Violent scenes of anarchy in cities like Kenosha, Wisconsin, and Portland, Oregon, and the nation’s capital are a reminder that police have dangerous and difficult jobs. Those jobs only become more stressful as the rule of law and ordered society breaks down. Furthermore, police are increasingly caught up in politics as mayors and governors are often quick to throw law enforcement under the bus or even prevent a response to looting, property destruction, or other urban unrest.
In Raleigh this year, business owners blasted the lack of response to mob destruction by the city government. At the highest level in North Carolina, political games with teachers continue unabated and too often takes precedence over a pandemic or even violent crime.
In a recently released budget proposal, Gov. Roy Cooper, who loves to use teachers as a political wedge issue, offered $360 million in bonuses for education employees — $230 million of which went to teachers and principals – but nothing for state employees like troopers or other first responders that could not work from home or receive summers off during Covid-19 shutdowns.
This is an important point, because like a lot of states, North Carolina has been touched by mob violence and an increase in the homicide rate in many urban areas. In fact, so much of the political focus over the last half-decade or more has been on education spending and teacher pay, overshadowing other pressing problems like urban crime and cultural decay.
According to Forbes.com, the average North Carolina police officer salary in 2019 was $47,340. The average public school teacher pay in North Carolina for 2018-2019 was $53,975 and $55,600 for 2019-2020. This is not to say teachers should be paid less or make the equivalent as police officers, but law enforcement compensation may have to be examined closer to improve policing in communities. Furthermore, police officers traditionally have a more dangerous –though not more important – job than teachers. The vast majority of law enforcement officers are not government employees who have the option of working from home to wait out a pandemic.
As a reminder of just how dangerous the work can be, several high-profile attacks and murders of police officers in North Carolina made headlines in the last few years. Trooper Kevin K. Connor, 38, and a father of two young children, was shot and killed during a traffic stop in late 2018. Mooresville officer Jordan H. Sheldon, 32, was shot dead during a traffic stop in 2019. Other officers across NC have been killed in recent years in the line of duty or paralyzed by violent injuries. Nationally, of course, there have been officers killed by looters for merely trying to restore order. A retired sheriff, David Dorn, 77, was shot to death in St. Louis for trying to stop theft. At the Republican National Convention his widow Ann said, “They shot and killed David in cold blood, and live-streamed his execution.
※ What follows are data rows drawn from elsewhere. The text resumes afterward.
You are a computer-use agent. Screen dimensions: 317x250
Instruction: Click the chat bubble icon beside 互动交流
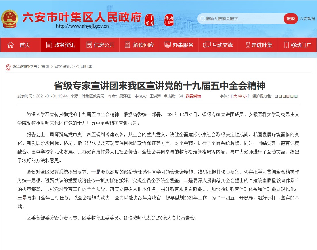(x=207, y=45)
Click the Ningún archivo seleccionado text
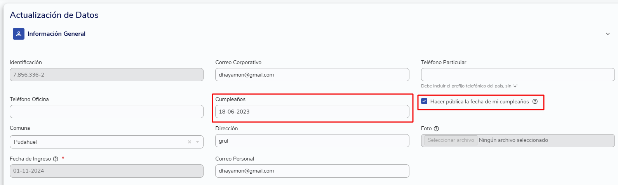618x185 pixels. pos(513,140)
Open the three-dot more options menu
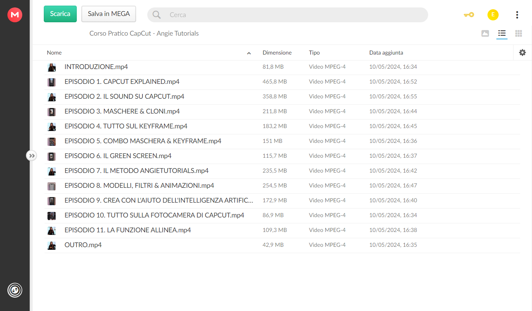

His last moments on earth.”
One of the core functions of government is public safety and upholding the rule of law. When the government fails to accomplish that it’s an indictment on our elected leaders, who in an increasingly politicized society are more and more inclined to play political games to secure their power.
If governors and mayors are going to tackle comprehensive criminal justice reform, they might consider higher pay to attract an even stronger candidate pool. Many Americans watch the recent violence night after night with dismay. Yes, most agree that reforms are needed for police departments to help them better engage the populace and secure cities and neighborhoods. Yet, merely blaming officers or advancing divisive media narratives will only advance the kind of anarchy and mob rule that perpetuates more crime and dangerous vigilantism.